Security researchers on Wednesday published details of Meltdown and Spectre. The first affects Intel chips and potentially allows hackers to steal secret passwords by evading the hardware barrier between applications and a protected part of a computer's memory. The second also affects AMD and some ARM chips, and means hackers could trick applications into giving up information. Software groups like Apple and Microsoft had patches ready for Meltdown but not Spectre, which is less easily fixed but also harder to exploit. Research outfit Gartner reckons no single semiconductor vendor has more than a 15 percent share across all processor types, with Samsung last year displacing Intel for the top spot because of booming memory-chip sales. But in specific sub-sectors - like personal-computer or data-centre chips - single vendors dominate. The $200 billion Intel has more than 90 percent of the market for central processing units used in servers, for example, while it and AMD have long dominated PC microprocessors. True, vulnerabilities in chip design are rare. And the diligent patching of security holes helps mitigate the danger. But as semiconductors increasingly spread to homes, cars and factories through the Internet of Things, the risk is that a winner-takes-all chip industry effectively makes a few manufacturers' products too big to fail.
Researchers on January 3 revealed security flaws they said could let hackers steal sensitive information from nearly every modern computing device containing chips made by Intel, Advanced Micro Devices and ARM. One of the bugs is specific to Intel chips but another affects laptops, desktop computers, smartphones, tablets and internet servers. Intel and ARM said that the issue was not a design flaw, but it will require users to download a patch and update their operating system to fix.
The researchers - including Alphabet's Google Project Zero and other organisations including Cyberus Technology and Graz University of Technology - discovered two vulnerabilities. What they have called "Meltdown" breaks down the hardware barrier between a user's applications and operating system, potentially allowing hackers to access the memory and therefore secrets like passwords of other programs and the operating system. It affects Intel chips, but software patches are available.
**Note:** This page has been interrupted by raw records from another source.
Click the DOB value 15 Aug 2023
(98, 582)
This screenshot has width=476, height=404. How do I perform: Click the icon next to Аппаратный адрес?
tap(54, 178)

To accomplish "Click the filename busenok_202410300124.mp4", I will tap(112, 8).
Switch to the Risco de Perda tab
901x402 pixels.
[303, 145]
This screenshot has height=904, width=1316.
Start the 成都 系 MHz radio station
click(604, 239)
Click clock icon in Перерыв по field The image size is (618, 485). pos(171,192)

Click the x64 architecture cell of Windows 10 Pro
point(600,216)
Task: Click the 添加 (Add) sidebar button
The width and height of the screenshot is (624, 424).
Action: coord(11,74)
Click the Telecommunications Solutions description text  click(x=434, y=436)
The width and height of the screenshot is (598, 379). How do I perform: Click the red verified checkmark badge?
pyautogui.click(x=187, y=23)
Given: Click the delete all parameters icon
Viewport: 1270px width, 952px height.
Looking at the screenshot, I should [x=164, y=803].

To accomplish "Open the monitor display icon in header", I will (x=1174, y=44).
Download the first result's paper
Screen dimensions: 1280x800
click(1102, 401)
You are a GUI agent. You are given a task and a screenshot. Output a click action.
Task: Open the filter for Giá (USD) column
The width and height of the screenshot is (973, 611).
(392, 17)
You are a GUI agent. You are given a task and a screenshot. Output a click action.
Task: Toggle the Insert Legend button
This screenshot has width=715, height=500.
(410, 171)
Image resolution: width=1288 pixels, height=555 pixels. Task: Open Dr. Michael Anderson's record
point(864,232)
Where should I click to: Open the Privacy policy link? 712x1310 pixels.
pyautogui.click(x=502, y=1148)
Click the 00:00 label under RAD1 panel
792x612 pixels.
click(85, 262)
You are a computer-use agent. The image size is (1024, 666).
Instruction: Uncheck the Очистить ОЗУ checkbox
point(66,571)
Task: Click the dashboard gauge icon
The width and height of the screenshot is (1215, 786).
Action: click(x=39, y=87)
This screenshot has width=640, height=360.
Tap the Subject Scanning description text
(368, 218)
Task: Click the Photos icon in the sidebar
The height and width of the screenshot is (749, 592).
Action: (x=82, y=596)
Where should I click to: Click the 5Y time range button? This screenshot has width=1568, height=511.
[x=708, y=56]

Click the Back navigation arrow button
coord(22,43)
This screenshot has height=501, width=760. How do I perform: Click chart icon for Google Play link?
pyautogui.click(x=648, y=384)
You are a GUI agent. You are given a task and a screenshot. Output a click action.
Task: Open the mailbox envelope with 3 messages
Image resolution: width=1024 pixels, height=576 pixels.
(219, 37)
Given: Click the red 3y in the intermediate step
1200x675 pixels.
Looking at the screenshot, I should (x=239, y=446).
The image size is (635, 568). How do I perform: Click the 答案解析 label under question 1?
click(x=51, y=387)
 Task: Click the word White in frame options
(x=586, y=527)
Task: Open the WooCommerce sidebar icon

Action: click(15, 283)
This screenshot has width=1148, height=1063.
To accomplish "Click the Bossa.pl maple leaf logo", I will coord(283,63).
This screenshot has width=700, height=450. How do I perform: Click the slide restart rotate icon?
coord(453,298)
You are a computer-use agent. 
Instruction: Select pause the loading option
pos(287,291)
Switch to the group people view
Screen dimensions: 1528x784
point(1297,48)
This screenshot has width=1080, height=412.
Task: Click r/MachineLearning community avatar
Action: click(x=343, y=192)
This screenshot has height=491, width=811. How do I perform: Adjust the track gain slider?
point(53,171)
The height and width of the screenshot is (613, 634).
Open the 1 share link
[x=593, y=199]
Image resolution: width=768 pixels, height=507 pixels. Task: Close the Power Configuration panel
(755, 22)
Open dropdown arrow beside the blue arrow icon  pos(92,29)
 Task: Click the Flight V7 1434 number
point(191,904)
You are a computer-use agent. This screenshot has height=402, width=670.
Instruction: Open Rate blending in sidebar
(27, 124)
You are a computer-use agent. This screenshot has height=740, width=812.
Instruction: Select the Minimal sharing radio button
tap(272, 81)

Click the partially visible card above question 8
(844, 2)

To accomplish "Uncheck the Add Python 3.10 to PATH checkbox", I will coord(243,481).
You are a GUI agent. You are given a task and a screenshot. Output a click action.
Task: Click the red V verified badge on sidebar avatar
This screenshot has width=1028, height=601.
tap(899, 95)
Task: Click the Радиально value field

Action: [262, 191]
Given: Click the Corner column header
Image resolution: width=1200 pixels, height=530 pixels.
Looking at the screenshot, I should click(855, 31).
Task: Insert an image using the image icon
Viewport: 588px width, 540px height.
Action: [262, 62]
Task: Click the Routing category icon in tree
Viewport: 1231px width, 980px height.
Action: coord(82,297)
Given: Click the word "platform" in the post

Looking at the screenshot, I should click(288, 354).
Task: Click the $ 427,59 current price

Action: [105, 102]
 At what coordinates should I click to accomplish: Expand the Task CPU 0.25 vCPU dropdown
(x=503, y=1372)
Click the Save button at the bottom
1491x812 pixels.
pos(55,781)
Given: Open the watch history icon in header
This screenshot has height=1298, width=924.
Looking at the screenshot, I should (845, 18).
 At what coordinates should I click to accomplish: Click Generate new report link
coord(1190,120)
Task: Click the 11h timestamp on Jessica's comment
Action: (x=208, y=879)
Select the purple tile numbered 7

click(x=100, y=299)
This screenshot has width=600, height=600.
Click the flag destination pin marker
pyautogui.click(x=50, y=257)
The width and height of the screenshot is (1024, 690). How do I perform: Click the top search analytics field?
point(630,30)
"Spectre" breaks the isolation between different applications, allowing an attacker to trick otherwise error-free programs into leaking secret information. It affects chips from Intel, AMD and ARM and is harder to protect against. The flaws were first reported by tech publication The Register, which also reported that updates to fix the problems could causes Intel chips to operate 5 percent to 30 percent more slowly. Intel denied that the patches would bog down computers based on Intel chips.